Thank you for the suggestion to explore TTL and TWCS in ScyllaDB University. These features are indeed powerful for managing data with natural expiration patterns, and I appreciate the guidance towards these resources.

However, my use case involves a dynamic expiry value that varies depending on the some_relevant_id , which introduces a level of complexity that might not align perfectly with the standard application of TWCS. While TWCS is optimized for scenarios with predictable, uniform expiration patterns, my dataset features varied TTLs, making it challenging to leverage TWCS for efficient compaction and storage management directly.
My concern revolves around ensuring efficient data deletion that doesn’t affect read operations performed, but this design choice has led me to rely on materialized views to handle my query needs, particularly for accessing data by id, which is not the primary key in my base table schema.

Given this context, I’m curious about the broader community’s experience and best practices regarding this approach. Specifically:

  • Is it a common practice to design the base table in a way that it’s optimized for certain operations (such as write throughput or deletion efficiency) and not directly use it for queries, instead relying on materialized views or secondary indexes to support read operations?
  • In scenarios where the base table’s partition key does not align with the primary query access patterns, how have others managed to maintain high performance and efficiency, especially concerning read operations?
  • Are there any particular considerations or pitfalls one should be aware of when adopting a strategy that relies on materialized views for the majority of the query workload, especially in the context of dynamic data models where aspects like expiry and some_relevant_id can dictate data retention and access patterns?

Thank you for your guidance, and I look forward to any further discussion or advice that can help refine our strategy. :slight_smile:

@Guy

Please correct me if I am wrong, here are my guesses.

Configuring my records table to use the Time Window Compaction Strategy with a 1-day window size might offer indirect benefits to query performance.
TWCS optimizes the compaction process within the base table by organizing data into time-based windows. This leads to more efficient storage and management of data, which indirectly benefits materialized views by ensuring they are updated and maintained with less overhead.
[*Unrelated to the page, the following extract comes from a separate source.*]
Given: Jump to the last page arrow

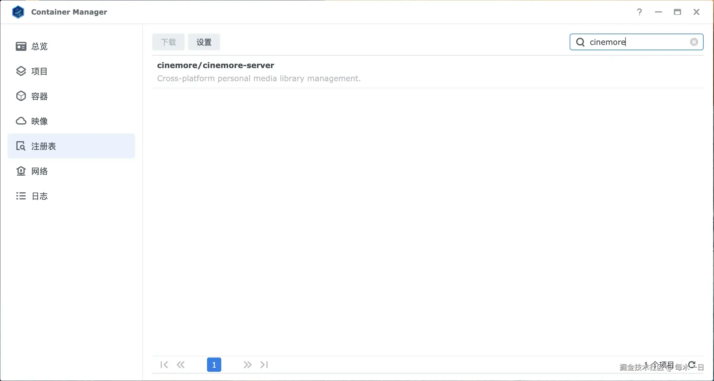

Operations on the ScyllaDB, such as querying, inserting, updating, and deleting data, engage both partitioning logic and SSTable mechanics. For instance, an update operation involves finding the right partition and then creating a new SSTable to reflect the update. By minimizing write amplification in the base table through efficient compaction, TWCS may indirectly reduce the load on the database during updates. This results in faster and more efficient updates to materialized views.
As for the TTL, is deliberately setting slightly different TTL values even for the records within the same partition will prevent all the data from expiring, or being marked for deletion, mitigate the potential performance issues associated with a large volume of data expiring simultaneously?

@hanishi you should be using TWCS when your access patterns involve append-only TTL data with very few (or none at all) updates. You should NOT use it when manually deleting data.

Also notice that the compaction strategy of your choice will primarily be used for your base table only. That is, by default, once you create a view your view table
is going to default to STCS, though you can manually change it after your view gets created.

To be quite honest, I don’t understand what exactly you are trying to accomplish. Your base table feeds an underlying view, but you are primarily querying the view? Is it correct to assume that you want to delete all records with a given expiry date? If yes, then why don’t you do it the other way around (the base table follows your view schema, and then you have a view which has your existing base table schema)?

Another thing you can do, as @Guy mentioned is to rely on TTL and get rid of the expiry and bucket columns. You insert the data with a specific time-to-live period, if that period ever changes, you upsert the record with a new TTL. If you don’t do anything, then past X period of time your entries should get evicted.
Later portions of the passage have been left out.